By Staff Writers Andrew Kan & Amber Lee
Due to conflicts with FUSD attendance policy for MSJ’s current advisory system, the school’s teachers decided through two votes to implement a new advisory system for the 2017-18 school year. The first voting period lasted from May 3 to May 10; the second voting period lasted from May 17 to May 23.
With the current advisory system, on Thursdays, students are allowed to choose which classroom or activity they want to attend without informing a teacher or administrator. During advisory, the teacher whose room a student is in stamps a time card to provide proof that the student stayed on campus. Since there is no record of students’ locations until after advisory has ended, the current advisory schedule does not comply with district policy mandating that the school knows where all students are during instructional time. Principal Zack Larsen said, “In the event that a parent needs to get their child or the unlikely event that there is some sort of disaster and we need to account for where students are, we don’t know during that brief 40-minute period, so we had to come up with an accountability system where roll could be taken.”
After school administrators became aware of the safety problem, MSJ teacher representatives from the Fremont Unified District Teachers Association began working with Larsen and the assistant principals over a period of several weeks to develop a new advisory system. The new system was revealed and discussed at several staff meetings before the teachers voted on the proposal along with schedule changes from May 3 to May 10. However, it was unclear whether or not staff wanted to keep advisory and implement the new system next year from the vote, so a second vote specifically for voting on keeping the new advisory system and the Back to School Night date was held from May 17 to May 23.

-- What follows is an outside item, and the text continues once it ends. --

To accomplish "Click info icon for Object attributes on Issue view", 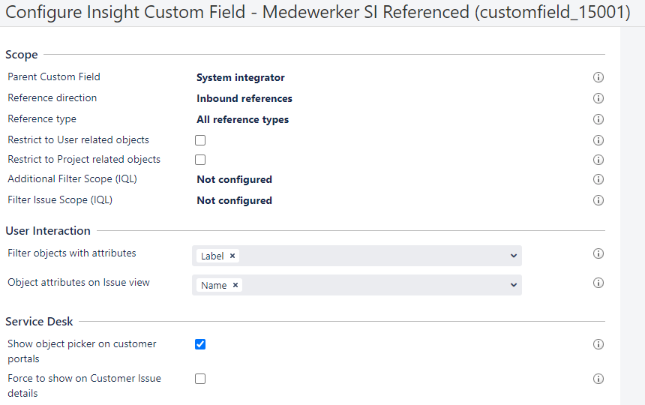I will tap(599, 283).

According to Larsen, advisory will continue to be from 9:55 to 10:41 a.m. on Thursdays. However, in the new system, teachers will take roll for their third period class during advisory. Students can either stay in their third period classroom for advisory or sign up on a classroom list to indicate which room that they will go to, so that teachers know where their students are during the advisory period. In addition, the current policy in which different departments alternate between being open to students or closed for collaboration during advisory will not be continued next year. In the new system, if a teacher plans to meet with another teacher during advisory to collaborate, or cannot supervise his or her own third period class, the teacher will tell the students ahead of time that they must sign up to go to a different classroom. Teachers also have the option of using facilities like the B-Wing cafeteria, C-120, or the Flex Room for combining classes with other teachers.
Larsen said of the new system, “The biggest pro I think is student safety and accountability. We know where kids are, should some event happen or something happen that we need to locate kids.” Students will have to put more planning into where they will go during advisory, but can now be found more quickly and reliably.